Graham Hughes The Canadian Press Nearly a third of Quebecers believe that neither the body responsible for elections, nor the judicial system, nor public media are not independent of political power, according to a CROP survey.
Nearly a third of Quebecers believe that neither the body responsible for elections, nor the judicial system, nor the public media are independent of political power, according to a CROP survey conducted online last June. The survey also reveals that one in four respondents believes that this is also the case for the police.
“The percentage of confidence in institutions which are so important for social cohesion is therefore very low », laments Malorie Flon, general director of the Institut du Nouveau Monde (INM). It was this non-partisan organization that asked the CROP firm to carry out the survey.
The division and disinformation that are rampant could partly explain these results, says the woman who holds the reins of the organization whose objective is to increase citizen participation in democratic debate.
The latter is deteriorating almost everywhere, reveal several clues coming from abroad, states Ms. Flon. She therefore considers it relevant to analyze democratic life in Quebec, in particular by examining this survey. This is part of the book The state of Quebec 2024, published by Somme tout/Le Devoir under the direction of Josselyn Guillarmou and Sandra Larochelle. p>
Launched on Friday, the work of 24 texts signed by different collaborators is intended to be a tool to better inform the population and allow them to take part in the public debate, specifies Ms. Larochelle. Malorie Flon adds by emphasizing the importance of reflecting on the current state of democracy while the media – which is one of its pillars – is going through a “crisis” forcing the abolition of positions and thus undermining access to information.
No “danger at home”
Quebecers' doubts about the independence of institutions from the State are undoubtedly the “most depressing” figures from the survey carried out among 1,000 adults, maintains Alain Giguère, president of CROP. However, there is no “danger in the house”, according to him.

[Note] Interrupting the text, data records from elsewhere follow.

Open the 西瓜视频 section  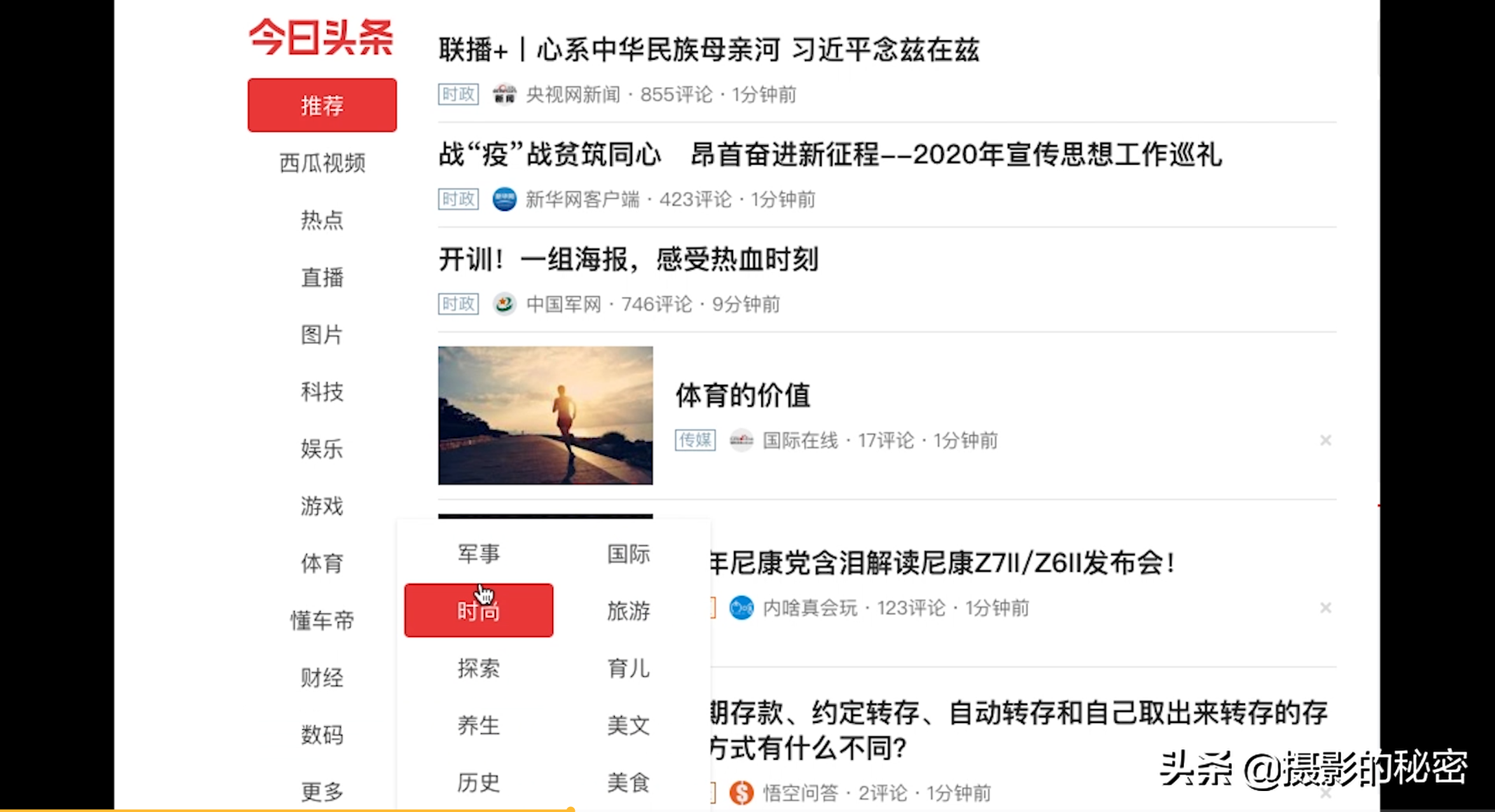click(x=322, y=163)
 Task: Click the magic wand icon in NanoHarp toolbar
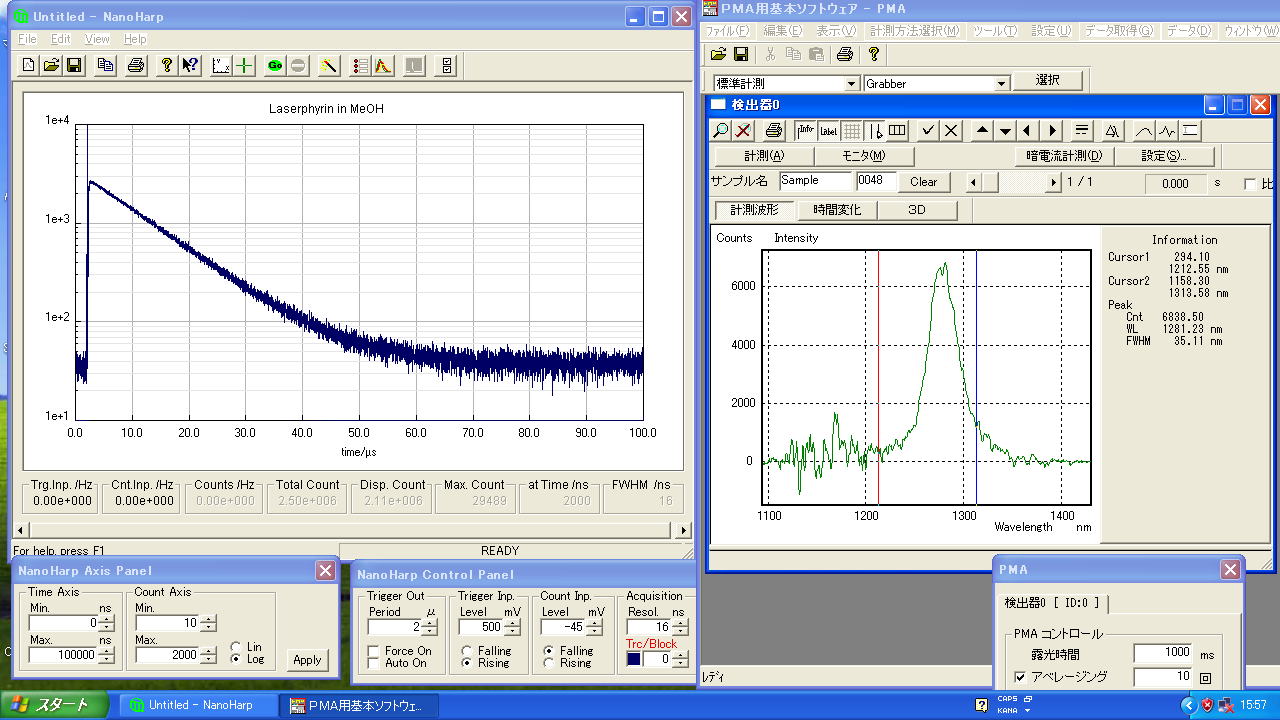click(328, 66)
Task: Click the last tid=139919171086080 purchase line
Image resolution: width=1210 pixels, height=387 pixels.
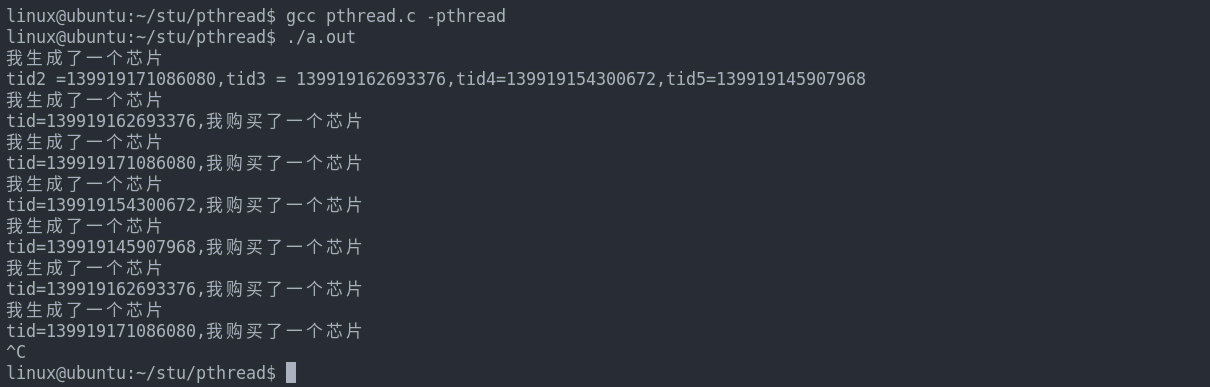Action: pyautogui.click(x=184, y=331)
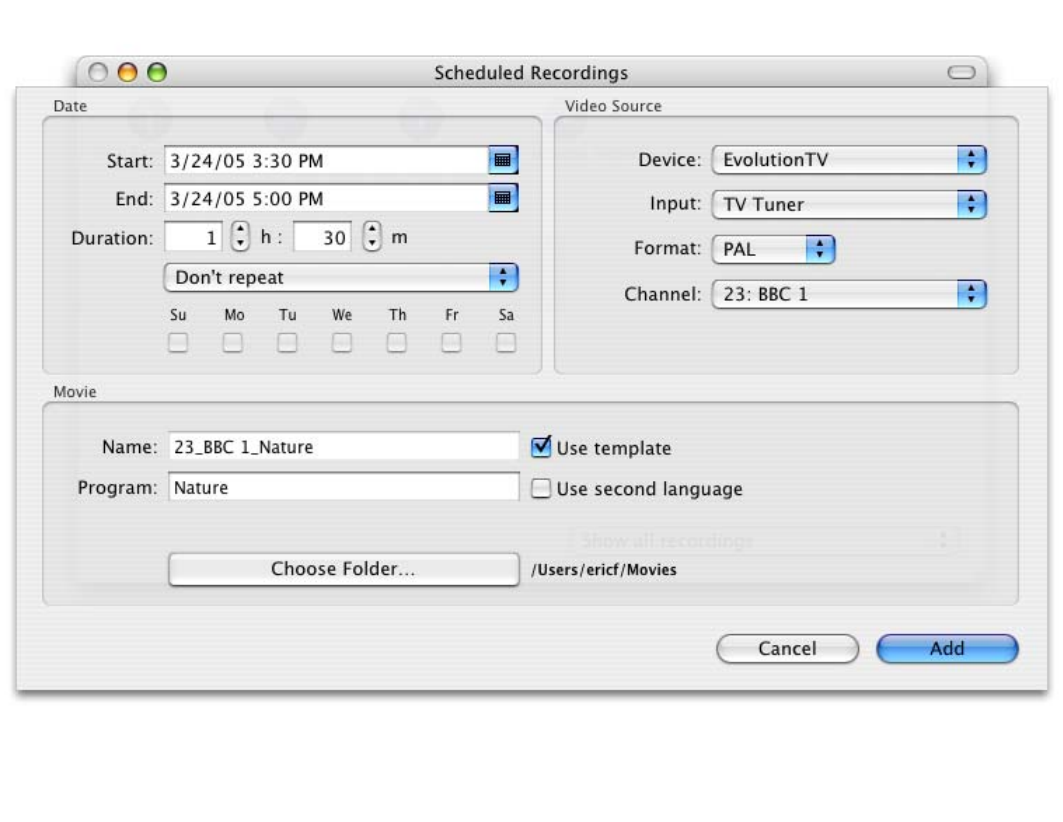
Task: Tick the Monday repeat checkbox
Action: [x=233, y=343]
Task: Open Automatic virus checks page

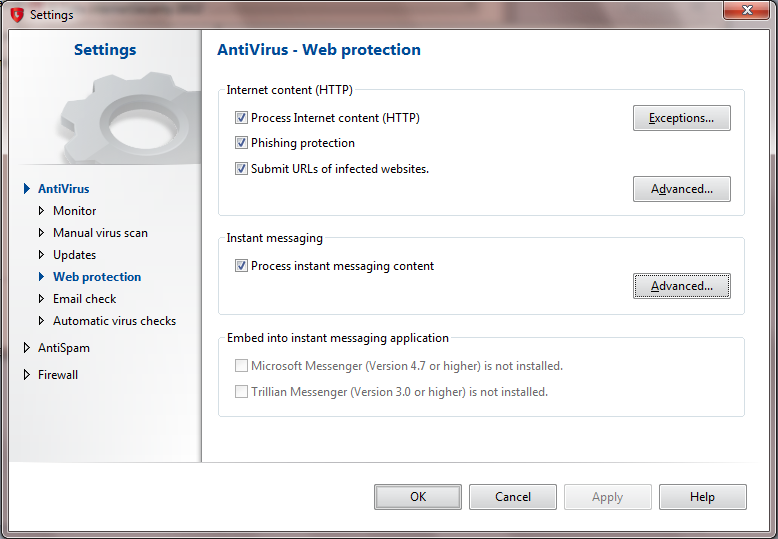Action: (114, 321)
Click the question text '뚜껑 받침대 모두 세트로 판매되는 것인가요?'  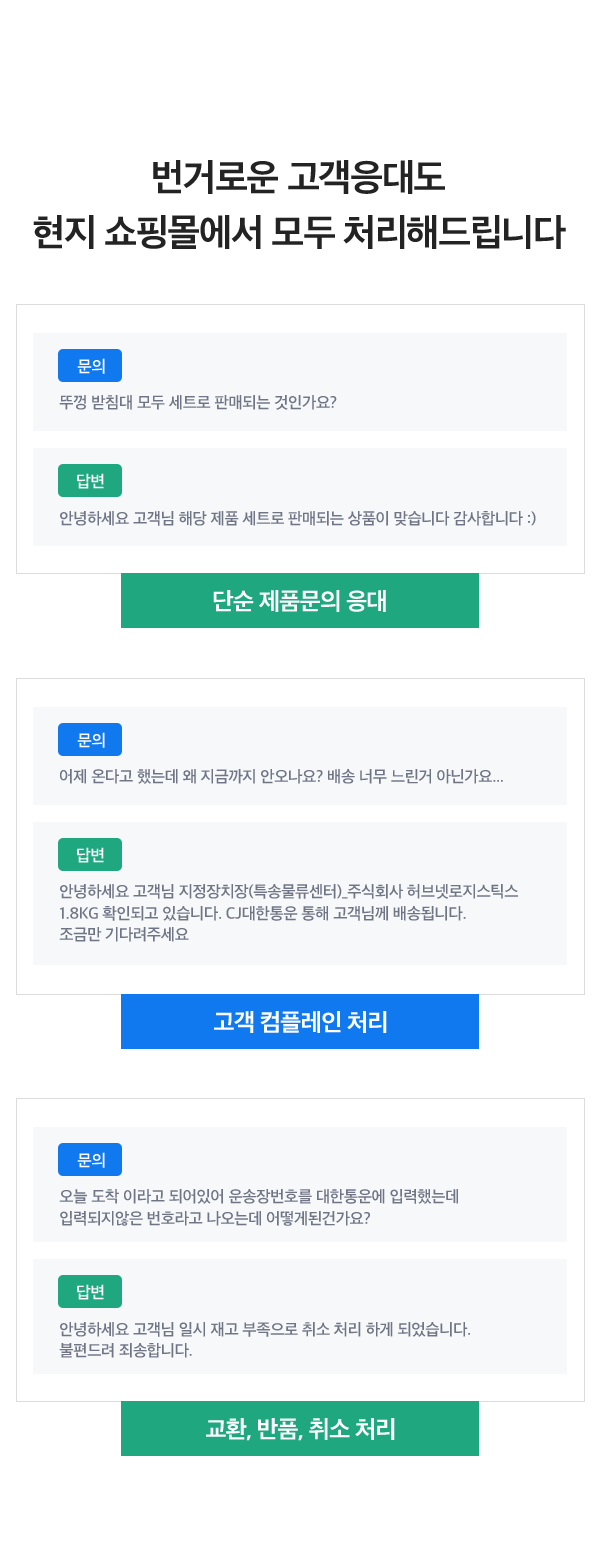(x=197, y=402)
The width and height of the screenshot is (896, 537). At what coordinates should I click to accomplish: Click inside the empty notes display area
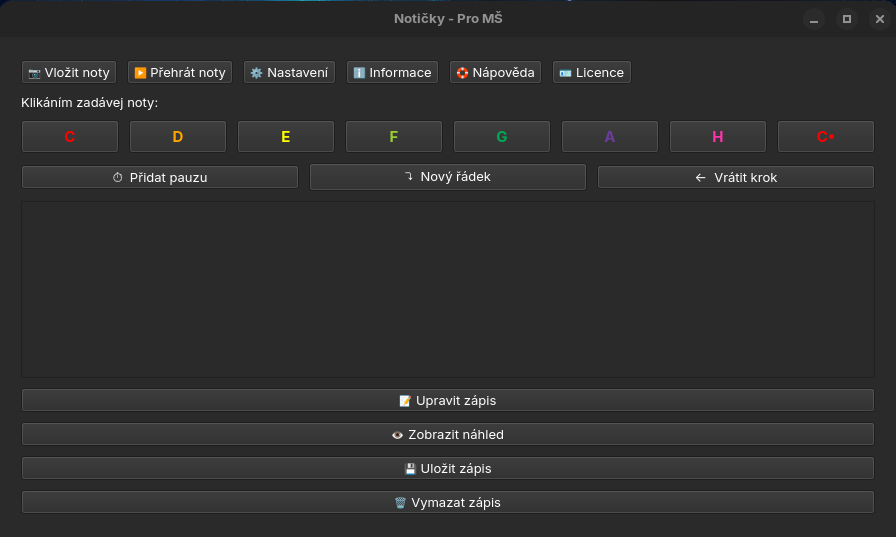(x=448, y=289)
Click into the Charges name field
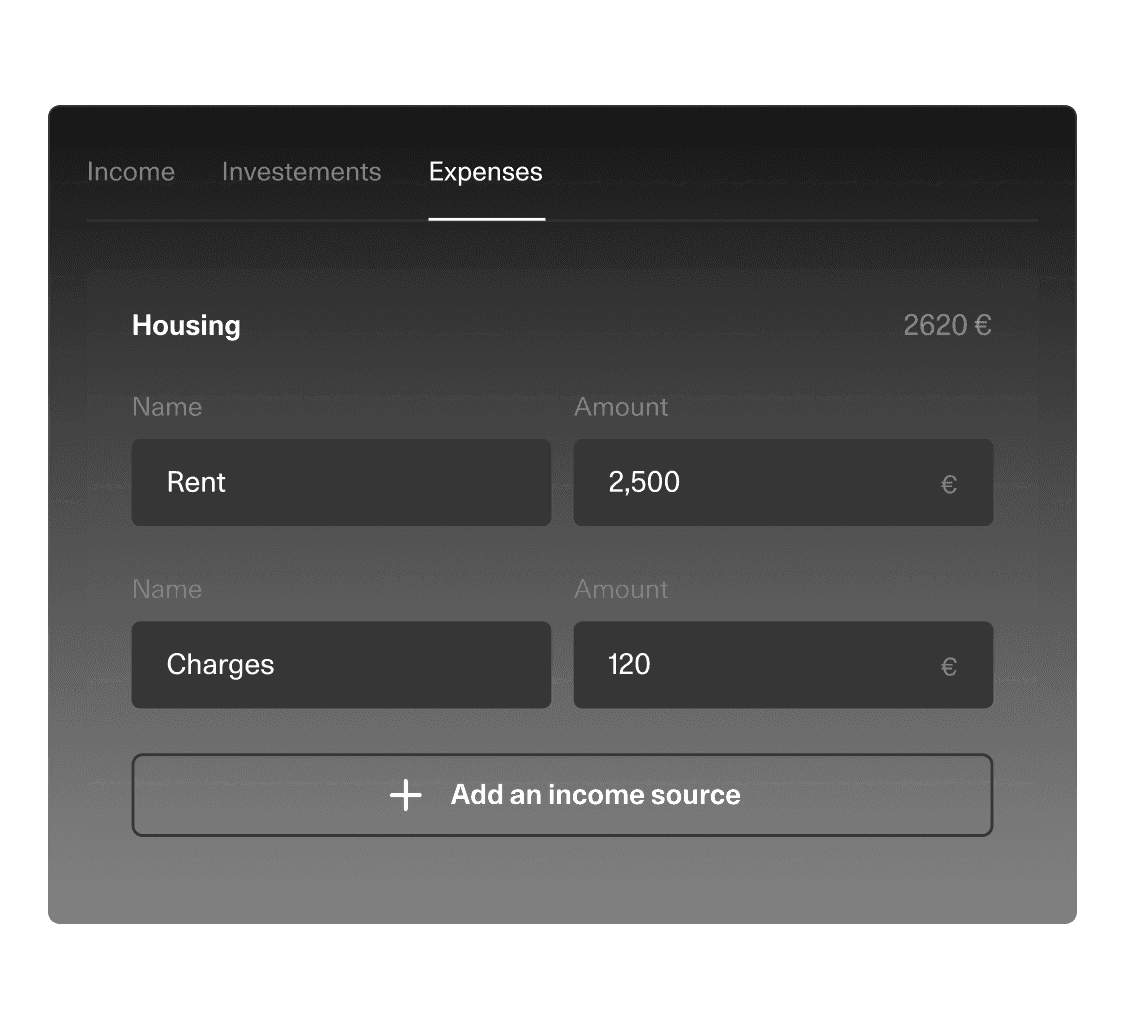The width and height of the screenshot is (1125, 1032). click(342, 665)
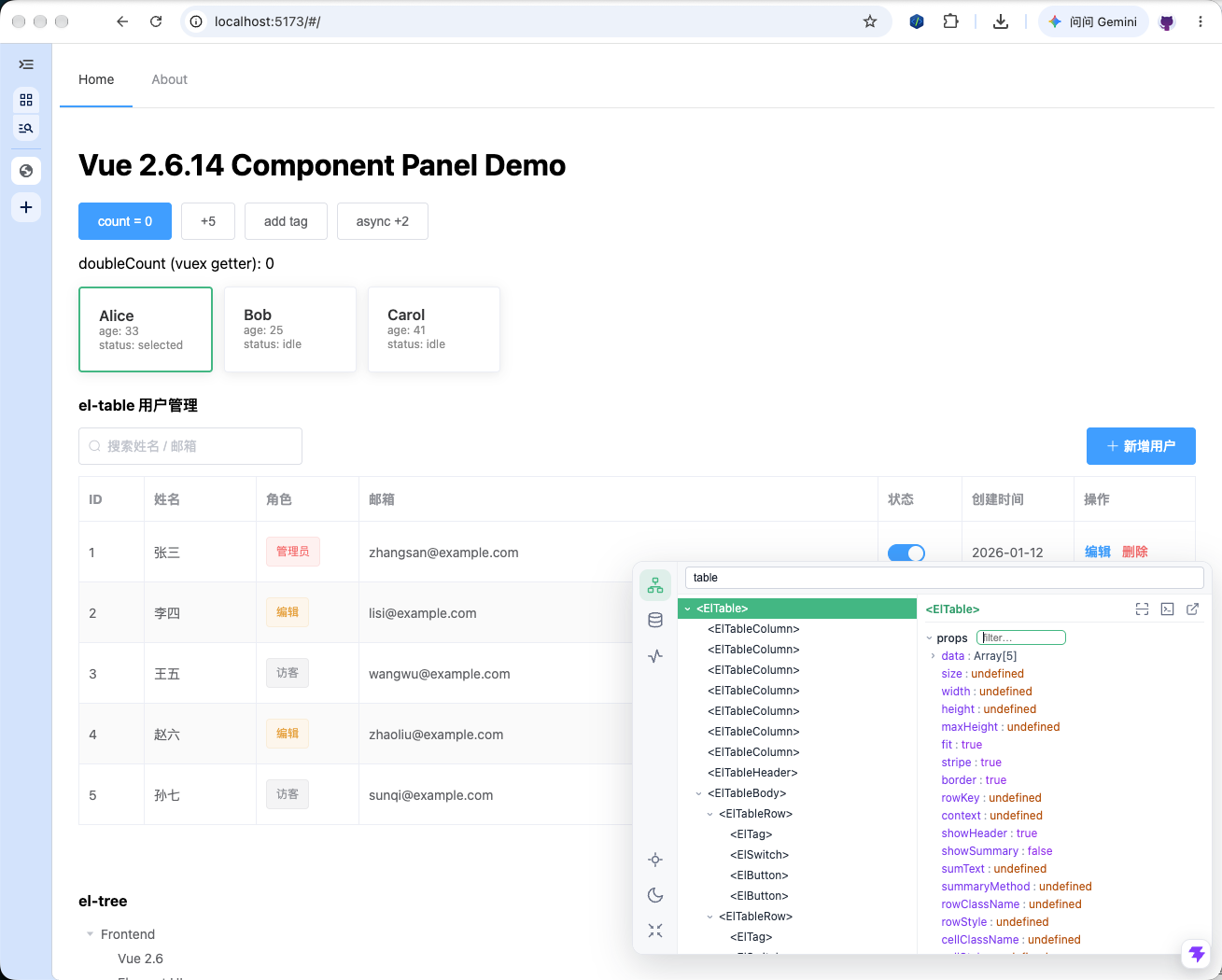Open ElTable in editor icon
1222x980 pixels.
1192,609
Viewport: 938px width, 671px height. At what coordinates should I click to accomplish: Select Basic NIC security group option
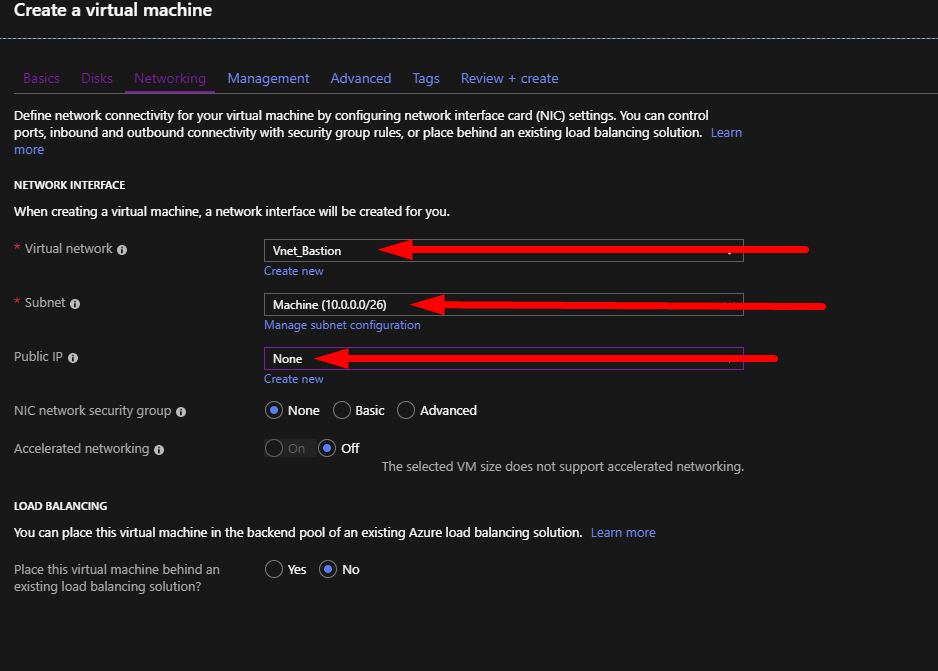click(342, 410)
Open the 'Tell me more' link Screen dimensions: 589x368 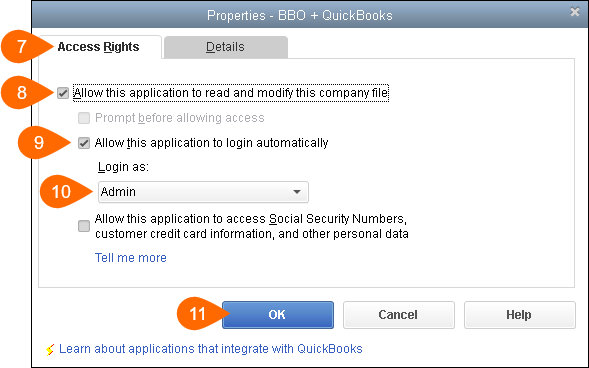[130, 258]
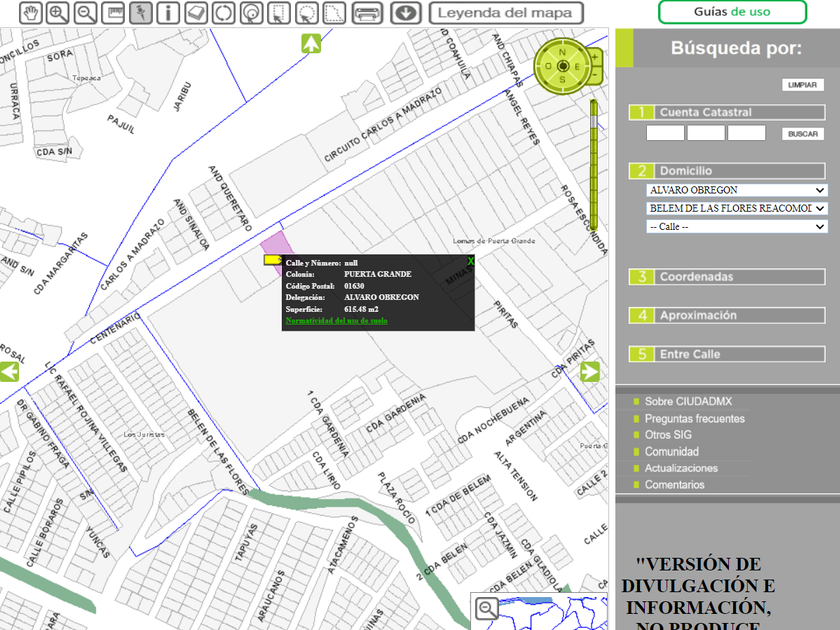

As such, he mentions that 52% of Quebecers believe that democracy is doing “rather well,” while 17% say it is doing “very well.” On the contrary, 17% of respondents believe that she is “fairly bad”, 6% believe that she is “very bad”, and 8% do not know. He believes that these results demonstrate “healthy” and balanced criticism of the system. “Yes, we are satisfied, but we express ourselves on the subject with very moderate enthusiasm,” he notes.
Quebec society is complex, continues Mr. Giguère, so it is impossible to please everyone. “There are several pressure groups, institutions and people who have particular needs and who are all asking the government to invest here or there, to change this law or to be more attentive to their cause,” specifies he.
Having an influence
Apart from exercising their right to vote in general elections, one of the ways for the population to “Having influence in political decision-making means attending public consultations,” emphasizes Ms. Flon. “People can also participate in the work of the National Assembly by sending submissions,” she adds.
The general director of the INM, however, points out the need to create more spaces that allow Quebecers to give their opinion. This is an essential condition for democratic “vitality” in the territory, according to her. In this regard, she also notes that only 37% of survey respondents believe that citizens have a “fairly” or “very” important influence on the decisions of the federal government, while this proportion rises to 44% for the provincial and 49% for the municipal. This last figure, higher than the other two, is possibly due to the fact that it is “the scale closest to people”, according to her.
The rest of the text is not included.